Mon village est unique même s'il ressemble aux autres (2)


On dit cependant que le village est beau, que la vue est magnifique. Si demain vous me disiez que je suis beau (c’est un exemple, je vous rassure !), j’aurais beau me détailler dans un miroir, je connais tellement ma gueule, que je serais incapable d’y voir de la beauté, quand bien même elle s’y trouverait. Même les topmodels parviennent à se trouver des défauts. Autrement dit, nous sommes mauvais juges de ce que nous connaissons et aimons.
Il y a un point objectif (photographique) : on a choisi le village pour faire la couverture d’un livre sur les villages de Corse. Il faut croire qu’il doit avoir des charmes qui échappent à notre sagacité.
Marié à Miss Univers, finirais-je par ne plus voir sa beauté, et en viendrais-je à la considérer comme un être humain, capable de sentiments, voire de Raison (ceci pour taquiner mes 7 cousines et ma presque-cousine).
Un père et son fils, après la chasse © Mapomme

Vous ne pouvez pas louper le village, puisqu’il n’est pas indiqué sur les panneaux (comme la plupart des communes) à l’intersection avec la nationale 198, dans la plaine. Suivant une logique administrative qui lui est propre, et dont les raisons échappent à la Raison, la DDE (l’ancien Bonze est chaussé) a décrété (dura lex, but sed lex s’écrient les crétins du décret) que seules figurent sur les panneaux les communes représentant la frontière cantonale de la route départementale qu’on emprunte au taux légal. C’est d’une clarté crépusculaire.

──────────────────────────────

TÂCHES À RÉALISER:
A) Pouvez-vous condenser en deux phrases le paragraphe du texte sur le village qui commence par « On dit cependant que le village est beau », sans perdre ses idées principales ?
B) Pourriez-vous écrire la suite du texte sur le village, à partir de sa dernière phrase ?

EXTRAIT DE DONNÉES:
──────────────────────────────

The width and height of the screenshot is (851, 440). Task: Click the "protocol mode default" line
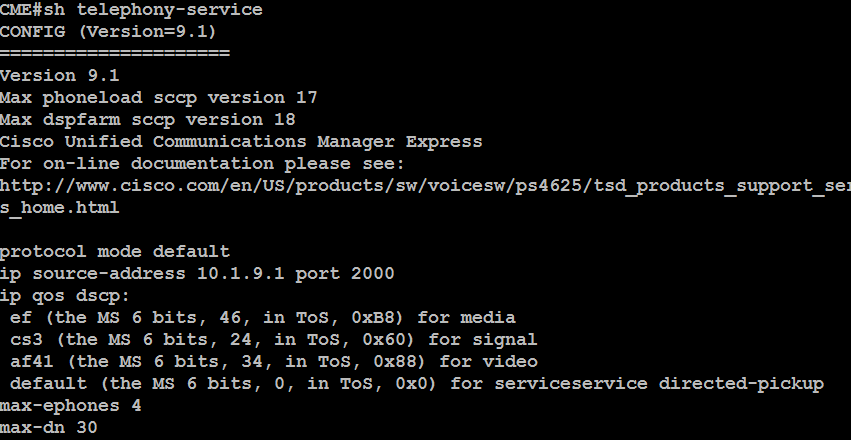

──────────────────────────────

RÉSULTATS ATTENDUS:
A) On dit que le village est beau et que la vue y est magnifique, mais on a du mal à percevoir la beauté de ce qu'on connaît trop bien, comme son propre visage dans un miroir. Même les topmodels se trouvent des défauts : nous jugeons mal ce que nous connaissons et aimons.

B)
Donc, le quidam candide qui ignore que Mon village se situe avant le suivant (pour des raisons inexplicables, ça doit représenter 98% des automobilistes de tout poil circulant en été sur la route nationale. On comprend pourquoi a été inventé le GPS), passe devant l’intersection, va trop loin, revient sur ses roues, s’engage sans certitude, par badaud indicateur, sur une route cantonale, avant d’arriver au panneau El Doradique de “MON VILLAGE“, pour peu que ledit panneau n’ait pas pris, d’un chasseur revenu bredouille, une décharge vengeresse qui ampute une partie du nom.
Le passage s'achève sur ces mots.